L’ «icône fragile»/ Par Tijane Bal

(Titre piqué à Sophie Coignart pour son livre sur Michelle Obama)

A priori, les raisons qui ont conduit à l’incarcération malheureuse de Rokiya Traoré sont d’ordre privé. Souhaitons-lui en tout 1er lieu la fin la plus rapide de ce cauchemar.

Pour des raisons différentes, d’autres célébrités africaines de la chanson comme Papa Wemba ou Koffi Olomide ont connu des démêlés avec les tribunaux. Avec un retentissement différent toutefois.

A l’exception de quelques initiatives, les déconvenues de la malienne semblent avoir été accueillies avec une relative indifférence. Pourquoi ? En raison de sa démarche artistique.

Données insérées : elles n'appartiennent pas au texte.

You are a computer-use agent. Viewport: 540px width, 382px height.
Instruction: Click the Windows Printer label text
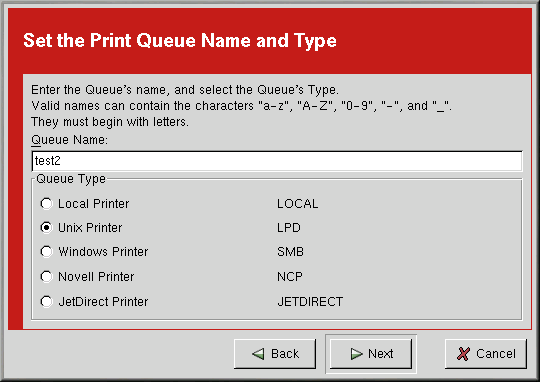click(103, 252)
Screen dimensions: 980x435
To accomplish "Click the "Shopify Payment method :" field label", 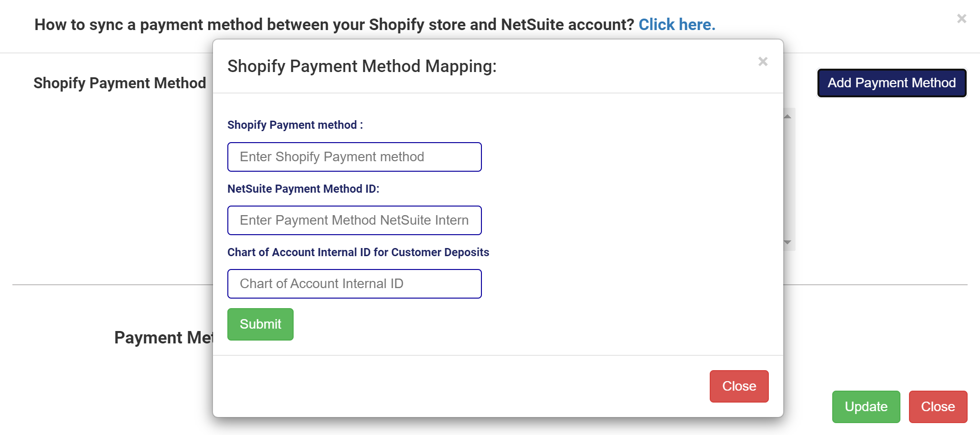I will tap(295, 125).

Jean-Paul Sartre distinguait « atteindre un large public ou le toucher». La chanteuse a choisi (et c’est son droit) de s’affranchir d’un cadre qu’elle a dû trouver étriqué.

Du coup, sans préjudice de son talent, son « œuvre » touche moins son public réputé naturel. Il en va différemment de la plupart de ses compatriotes artistes. Dieu sait si le Mali en regorge. Il suffit de penser à Salif Keita. (Il est à noter que par contraste les récentes déconvenues de ce dernier à l’aéroport de Conakry ont eu un bien plus grand battage).

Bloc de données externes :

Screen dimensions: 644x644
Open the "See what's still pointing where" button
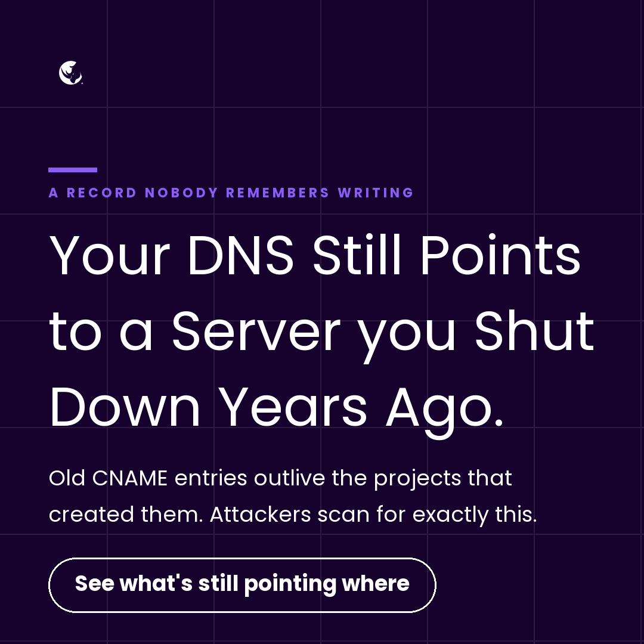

A la différence d’une Sona Jobarteh, pourtant de mère blanche et anglaise, qui prône le retour aux racines musicales traditionnelles, Rokiya Traoré donnait le sentiment d’avoir opté pour une africanité en pointillés tant dans les domaines artistiques que dans d’autres. Elle semblait trop soucieuse de se ménager un public autre. Auditoire qui le lui rendait bien. S’est installé dès lors le sentiment, justifié ou non, qu’elle devait sa bonne fortune davantage au public occidental. D’où le fameux « ce n’est pas une musique pour Africains ».

Des critiques y sont pour beaucoup. Certains en étaient à fantasmer sur son apparence physique, sa beauté et sa plastique à rebours des canons africains. « Canon pour les Africains, boudin pour nous » écrivait finement il y a quelques années un critique à propos de la regrettée Abeti Masikini.

Un autre parallèle vient à l’esprit mais foin de considérations physiques cette fois. Un critique est allé jusqu’à différencier la musique des 2 rejetons de Féla Kuti par le fait que l’œuvre plus sophistiquée de Fémi s’adressait au public occidental alors que Seun qui jouait avec certains musiciens de son père (encore vivants) produisait une musique brute, conforme somme toute au standard africain.

Rokiya Traoré n’est pas la seule artiste africaine à avoir concédé à la world music. Angélique Kidjo en est même devenue une figure planétaire. A cette différence près que chez Kidjo, l’africanité est revendiquée et expressive. De plus, celle-ci se traduit en engagements qui valent toutes les pétitions de principe. Baaba Maal, Youssou Ndour sont au diapason.

A l’image d’une autre Rokaya, Diallo celle-là, Traoré s’est vue accoler, peut-être à son corps défendant, cette étiquette ambiguë d’afro-féministe. Ce «label » est souvent associé à une posture de surplomb. Il décrit l’africaine un tantinet arrogante qui, depuis l’étranger et du haut de son statut, donne des leçons et cherche à repenser l’Afrique à son image: hybride.

Rien ne dit que cette description caractérise Traoré ou Diallo. Elle renvoie cependant plus généralement à la réception de la thématique « féministe» sur le continent africain. (Ce sera peut-être l’objet d’un prochain post).

Bref, perçue en africaine ne l’étant pas tout à fait, (à tort peut-être), Rokia Traoré a toujours pâti d’une image trouble.

Sa propre ambivalence, son ouverture au monde préféreront d’autres, l’ont fait passer pour une pièce rapportée voire importée. Il est possible aussi que sans en avoir conscience et sans réellement l’avoir voulu, la fille de diplomate ait pu renvoyer une image d’une personne distante voire condescendante. « Soyez vous-même. Les autres sont déjà pris », conseillait un orfèvre en provocation.